Open Algorithms (OPAL): Key Concepts
The following are the key concepts and principles underlying the open algorithms paradigm:
- Moving the algorithm to the data: Instead of pulling raw data into a centralized location for processing, it is the algorithms that should be sent to the data repositories and be processed there.
- Raw data must never leave its repository: Raw data must never be exported from its repository, and must always be under the control of its owner or the owner of the data repository.
- Vetted algorithms: Algorithms must be vetted to be “safe” from bias, discrimination, privacy violations and other unintended consequences. The data owner (data provider) must ensure that the algorithms which it authors/publishes has been thoroughly analyzed for safety and privacy-preservation (i.e. fairness, accountability and transparency in Machine Learning).
- Provide only safe answers: When executing an algorithm on a data-set, the data-repository must always provide responses that are deemed “safe” from a privacy perspective. Responses must not release or leak personally identifying information (PII) without the consent of the user (subject). This may imply that a data repository return only aggregate answers.
- Trust Networks (Data Federation): In a group-based information sharing configuration – referred to as Data Sharing Federation – algorithms must be vetted collectively by the trust network members.
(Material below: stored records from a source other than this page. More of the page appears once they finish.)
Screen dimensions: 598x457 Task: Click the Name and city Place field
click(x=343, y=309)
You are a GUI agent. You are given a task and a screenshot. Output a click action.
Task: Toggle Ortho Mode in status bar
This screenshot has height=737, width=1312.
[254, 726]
The operational aspects of the federation should be governed by a legal trust framework for data federation.
- Consent for algorithm execution: Data repositories that hold subject data should obtain consent from the subject when the subject’s data is to be included in a given algorithm execution.
- Decentralized Data: By leaving raw data in its repository, the OPAL paradigm points towards a decentralized architecture for data stores.
- Personal Data Stores: Decentralized data architectures should also incorporate the notion of personal data stores (PDS) as a legitimate data repository end-point.